Does It Ever Get Easier? Encouragement for New Caregivers

Overview

Published: 03/30/2012

by Michelle Seitzer

Photos

 

The first day, month, and year of anything new can be a discouraging time. A new job, new school, or bringing home a newborn -- these life events are exciting, terrifying, challenging, and rewarding all at once. Riding the proverbial learning curve can leave you frustrated on the worst days and exhilarated on the best.

 

The first day, month and year of caregiving is much the same. There are countless adjustments, great and small, and it can be a lonely and isolating experience depending on the intensity of the role and responsibilities.

 

Your life changes dramatically when you become a caregiver. Sometimes, this change happens overnight: for example, after a parent is hospitalized for an illness or medical issue that will require care for a short or long period of time following release. In the case of Alzheimer’s or dementia, your life and roles/responsibilities as a caregiver change every day as the disease gradually renders your loved one incapable of self-care.

 

There is no blueprint for successful caregiving, no handbook for how to be the best caregiver.
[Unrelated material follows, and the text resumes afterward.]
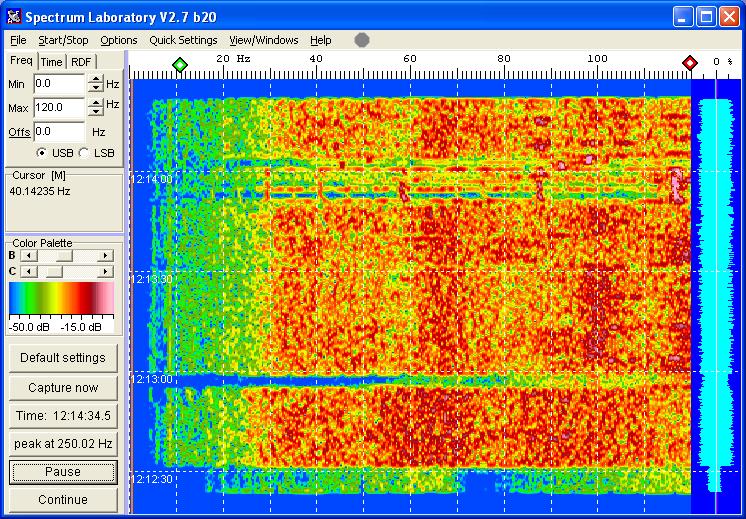The image size is (746, 519).
Task: Click right arrow of brightness B slider
Action: pyautogui.click(x=106, y=256)
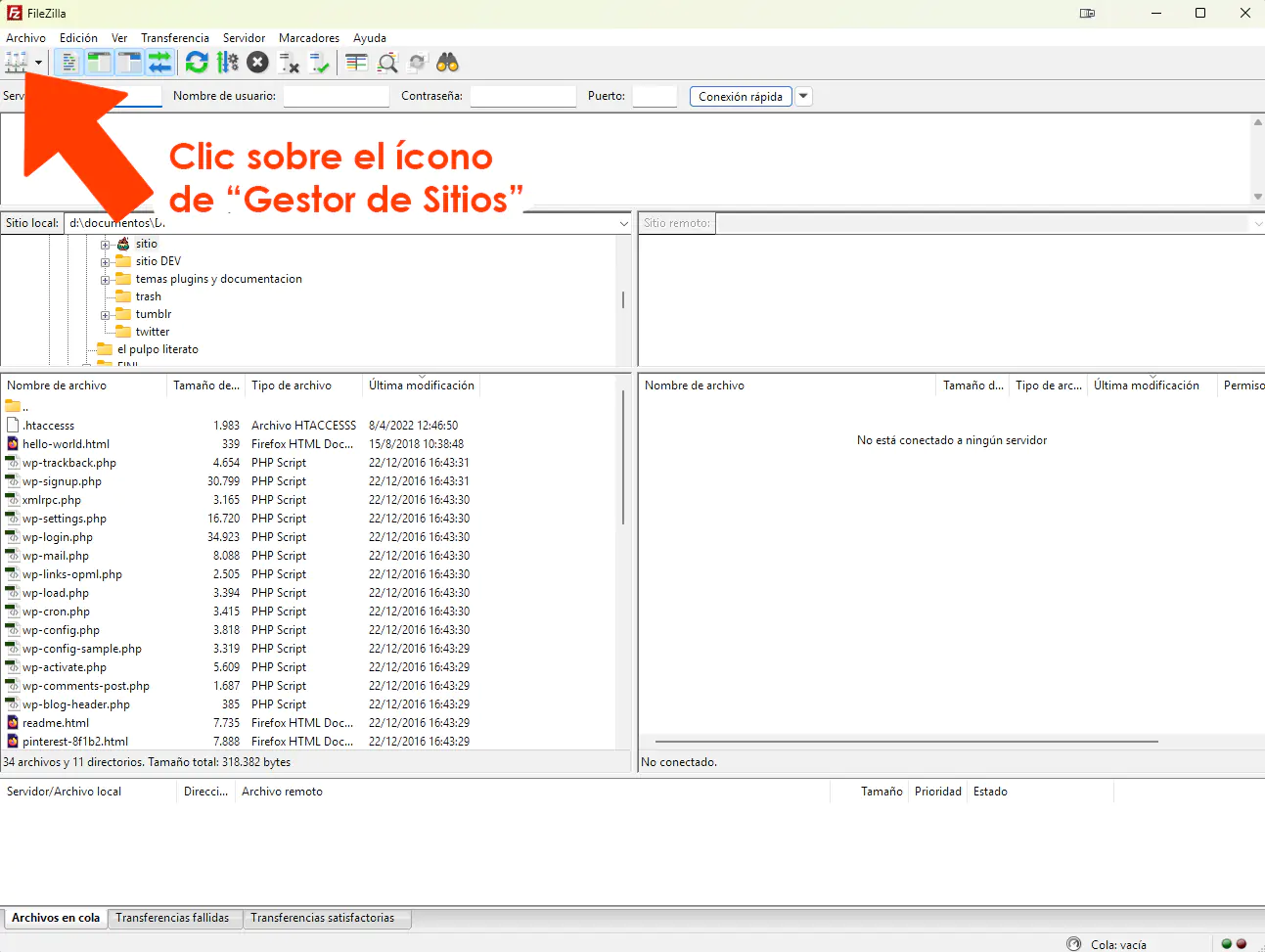Select the Find files binoculars icon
There are thousands of books, websites and organizations that offer advice, support, resources and information, but the caregiving path will look different for everyone based on their unique family dynamics, their caree’s specific needs, where they live, and more.

 

On days when you feel like an absolute failure (and yes, those days will come), on days when you feel you will never be the caregiver you want or think you should be, reach out.

 

In the United States alone, there are over 65 million family caregivers (per data from the National Family Caregivers Association). That massive number doesn’t even include those who are professional caregivers in assisted living or nursing homes (yes, they have frustrating days too), and doesn’t include the untold numbers of people who are caregivers even if they don’t consider themselves as such. Take comfort in these numbers; remember you are not alone.

 

Don’t keep your fears and frustrations -- even your victories and successes -- to yourself. Don’t isolate yourself in your time of greatest need. Talk to someone. Call a dear friend, connect with others via online caregiver forums, work with a therapist, join a support group, or better yet, do all of the above.

 

Find what works for you. Don’t compare yourself to other caregivers you know or read about. No one knows what you or your loved one needs better than you and your loved one. Comparison is often more crippling than it is constructive, so keep your eyes on the person you love and be aware of your own needs as a caregiver before looking elsewhere. If you find a caregiving strategy that works for you, don’t look for affirmation of it in a book or blog, just go with it, and be proud of your accomplishment.

 

Yes, your caregiving situation is unique, but there are others who already are or will eventually find themselves in similar situations. When you feel you’ve become more comfortable with your role as a caregiver, seek to mentor or encourage a new caregiver. You’ve been there; you know how daunting it can be. Help them sort through their emotions and anxieties, recommend resources, and offer a listening ear or shoulder to cry on.

 

Caregiving is an unpredictable journey. Celebrate the highs and push through the lows that are sure to come.